Topological signatures differentiating episodic and chronic phenotypes in migraine without aura: a multi-scale analysis revealing divergent network profiles

The differences between episodic and chronic migraine phenotypes imply a system-level network reorganization often obscured by traditional discrete analyses. We employed multidimensional functional gradient analysis to characterize these distinct topological patterns and anchor them to microscale mechanisms. This study utilized resting-state fMRI in 111 participants with migraine without aura (MWoA) to map functional connectome gradients. To rigorously dissect disease-state-specific features from aging effects, we compared age-matched episodic and chronic cohorts. Beyond standard gradient axes, we systematically evaluated topological reorganization using manifold eccentricity and differentiation metrics. Furthermore, macroscopic alterations were biologically decoded by analyzing spatial correlations with cerebral blood flow, neurotransmitter receptors, transcriptomic profiles, and functional enrichment analysis. We identified divergent network profiles where EM was characterized by transmodal network shifts, whereas CM exhibited a distinct principal gradient shift coupled with sensory-cognitive axis compression.
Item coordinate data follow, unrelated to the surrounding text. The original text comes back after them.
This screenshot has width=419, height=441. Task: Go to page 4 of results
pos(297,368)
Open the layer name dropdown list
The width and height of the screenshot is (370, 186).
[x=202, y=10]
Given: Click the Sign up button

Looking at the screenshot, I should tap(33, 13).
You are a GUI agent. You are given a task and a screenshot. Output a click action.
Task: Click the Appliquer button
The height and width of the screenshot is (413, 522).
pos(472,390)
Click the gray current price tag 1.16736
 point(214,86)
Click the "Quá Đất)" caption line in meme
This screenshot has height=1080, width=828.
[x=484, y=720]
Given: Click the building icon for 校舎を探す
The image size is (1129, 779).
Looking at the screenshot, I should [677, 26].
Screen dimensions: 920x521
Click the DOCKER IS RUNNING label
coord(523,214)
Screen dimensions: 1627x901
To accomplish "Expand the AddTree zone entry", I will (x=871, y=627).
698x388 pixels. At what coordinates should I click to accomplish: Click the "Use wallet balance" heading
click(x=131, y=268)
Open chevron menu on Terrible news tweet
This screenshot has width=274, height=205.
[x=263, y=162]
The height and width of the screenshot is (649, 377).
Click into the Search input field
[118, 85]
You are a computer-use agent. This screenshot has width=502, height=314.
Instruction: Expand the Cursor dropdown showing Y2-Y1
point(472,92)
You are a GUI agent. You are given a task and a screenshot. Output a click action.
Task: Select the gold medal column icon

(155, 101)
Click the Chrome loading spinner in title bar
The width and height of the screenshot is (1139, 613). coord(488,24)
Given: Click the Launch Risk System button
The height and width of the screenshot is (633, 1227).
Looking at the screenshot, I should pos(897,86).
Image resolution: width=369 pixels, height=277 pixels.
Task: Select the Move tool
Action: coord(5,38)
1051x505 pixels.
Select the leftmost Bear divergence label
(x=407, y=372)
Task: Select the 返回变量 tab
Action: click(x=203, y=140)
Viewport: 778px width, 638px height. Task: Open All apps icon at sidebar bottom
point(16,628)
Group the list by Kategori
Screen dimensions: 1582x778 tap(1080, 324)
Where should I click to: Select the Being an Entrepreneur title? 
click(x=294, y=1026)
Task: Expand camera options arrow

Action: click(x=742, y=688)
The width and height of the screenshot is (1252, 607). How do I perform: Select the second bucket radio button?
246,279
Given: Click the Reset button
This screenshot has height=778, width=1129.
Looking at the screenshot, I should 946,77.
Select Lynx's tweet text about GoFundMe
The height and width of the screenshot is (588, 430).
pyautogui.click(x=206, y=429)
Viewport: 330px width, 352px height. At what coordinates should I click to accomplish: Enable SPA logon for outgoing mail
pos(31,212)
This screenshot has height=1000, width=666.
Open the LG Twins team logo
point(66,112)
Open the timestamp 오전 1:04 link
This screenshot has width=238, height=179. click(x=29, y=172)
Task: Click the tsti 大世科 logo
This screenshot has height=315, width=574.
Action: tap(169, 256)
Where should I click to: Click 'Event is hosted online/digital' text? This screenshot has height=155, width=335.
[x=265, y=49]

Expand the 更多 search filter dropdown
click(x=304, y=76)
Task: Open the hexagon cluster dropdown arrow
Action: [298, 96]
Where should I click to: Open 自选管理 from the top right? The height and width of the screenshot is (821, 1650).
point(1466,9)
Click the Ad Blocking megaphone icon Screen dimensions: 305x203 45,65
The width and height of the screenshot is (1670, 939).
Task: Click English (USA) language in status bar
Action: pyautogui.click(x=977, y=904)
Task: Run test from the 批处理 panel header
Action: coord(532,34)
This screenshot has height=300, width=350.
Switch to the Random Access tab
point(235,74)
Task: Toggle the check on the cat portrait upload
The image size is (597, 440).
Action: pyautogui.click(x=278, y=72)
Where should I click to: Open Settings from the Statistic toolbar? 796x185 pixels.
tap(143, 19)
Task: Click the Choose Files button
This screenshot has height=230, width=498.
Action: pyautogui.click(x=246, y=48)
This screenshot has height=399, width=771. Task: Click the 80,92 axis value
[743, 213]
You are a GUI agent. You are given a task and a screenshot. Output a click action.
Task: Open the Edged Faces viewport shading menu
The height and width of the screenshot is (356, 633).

Alterations in low-dimensional gradient scores, alongside increased manifold eccentricity and segregation, effectively distinguished patients from controls and were significantly associated with clinical disability. These macroscopic alterations spatially converged with cerebral blood flow and serotonin transporter density, while decoding analysis revealed enrichment in synaptic-metabolic pathways, glial populations, and neuropsychiatric genetic risks. This study identifies a novel multi-scale link between macroscopic topological architecture and microscale synaptic-metabolic patterns associated with the chronic migraine phenotype without aura. Moving beyond descriptive topology, these findings implicate “neuro-metabolic fragility” as a potential biological substrate of the disease, suggesting specific molecular targets for therapeutic interventions.